Tuesday, September 23, 2008

Indecent Dissent

Maybe because we're busy, maybe because we just don't pay enough attention, and most likely because we don't care-we've devolved from what my wife's countrymen call the "Land der Unbegrenzten Möglichkeiten" (the Land of Unlimited Opportunities) to No Country for Old Men (or Old Women or Young Men or Women, For That Matter, and Don't Get Me Started on the Kids, Those Brats!)

So much for getting along by going along. Now, everyone gets in line and the line always forms behind me, whoever me is on any given day. We see it in traffic--try yielding at a busy intersection of traffic circle (or "roundabout" as they say in England, or rotary as they say in New England) and you'll need to fill out change of address cards for your mail because you won't be going anywhere. Try getting a moment to yourself at an ATM-you need to be skilled in moulage and make yourself up to look like a leper to keep the guy behind you from standing on your pants cuff (even more awkward if you're wearing shorts) and my list could on and on.

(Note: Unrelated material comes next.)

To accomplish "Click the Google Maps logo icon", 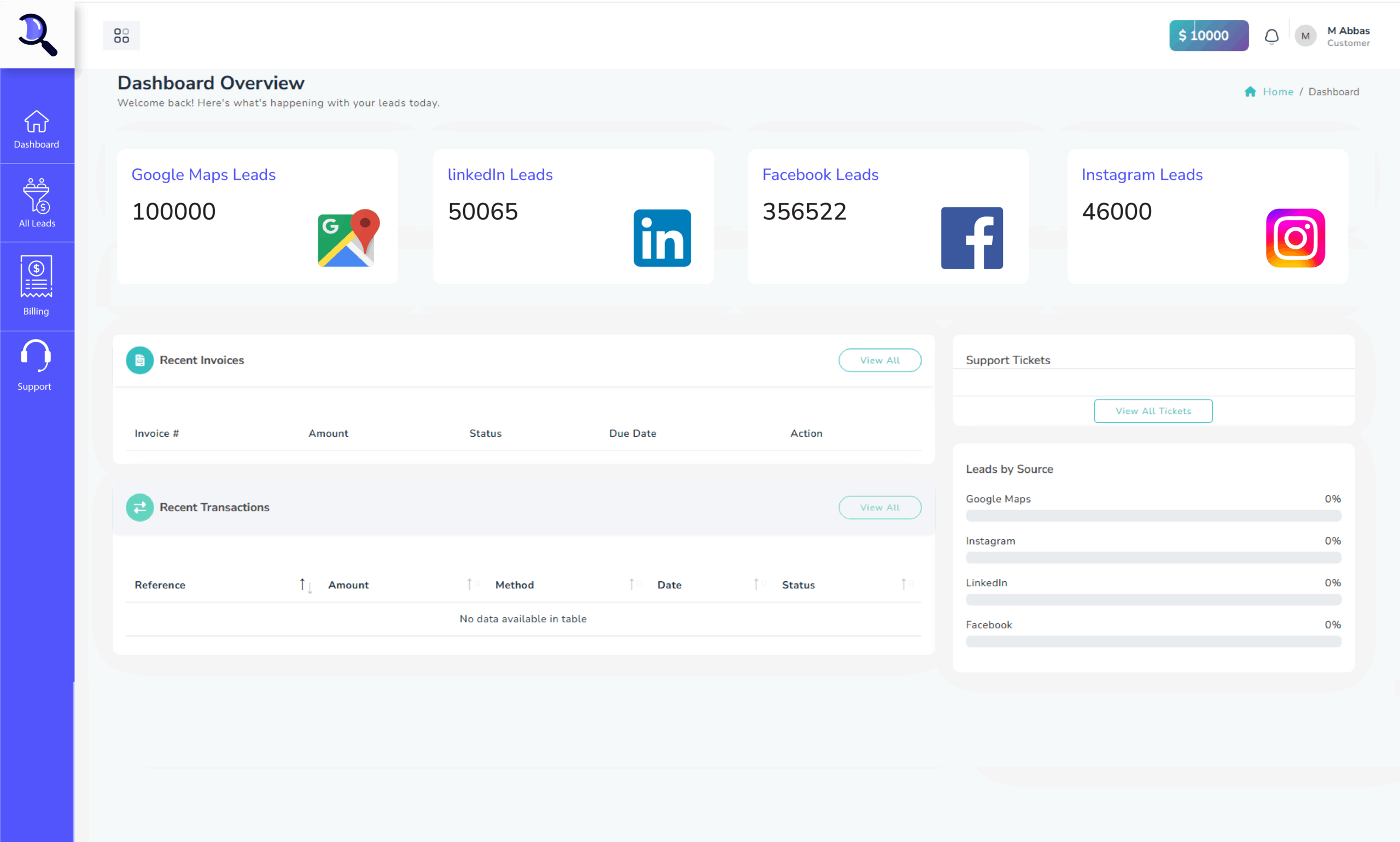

We don't seem to discuss very much very often for very long anymore. It all becomes a race to see who can get in the first punch, verbally or otherwise. We no longer disagree without becoming disagreeable. I'm not especially interested in your opinion and a generation ago I would have been polite, but today, boom! like that we're done and I'm outahere. Not only are we not sticking around for the answers, most of the time we're not even hearing the questions. Gilda Radner's Roseanne Roseannadanna would smile, it's always something.

That so much of our information comes from sources which celebrate the opposite may also contribute to our ongoing shortages of civil courage, concerned compassion and common courtesy. As the former Mayor of New York City, Ed Koch (Edward just reads so alien, even he never uses it), observed recently, "There is no acceptance of dissent anymore." The person I support for an elected office may have only a slightly better grasp of geography than Mike "I'm not a recluse" Tyson, but your guy/gal doesn't have an American flag pin in that lapel! And we can exchange invective about prayer in classrooms, gun control or the current state of our health care system, foreign policy or domestic issues (please ask your waitperson to bring you our full menu of Today's Hot Buttons). We can yell at each other because it's easier than speaking to one another.

And as long as we have pollsters determining positions, sound bytes instead of solutions, we'll continue to substitute diatribe for dialogue. While all of us will be the poorer for it, none of us will be any the wiser. And when the day comes when we awaken, or more likely are awakened, from our own self hypnosis to a world we do not recognize and cannot control, it will be too late to find someone else to blame (which is really America's Great National Pasttime). Sadly, it won't keep us from trying anyway.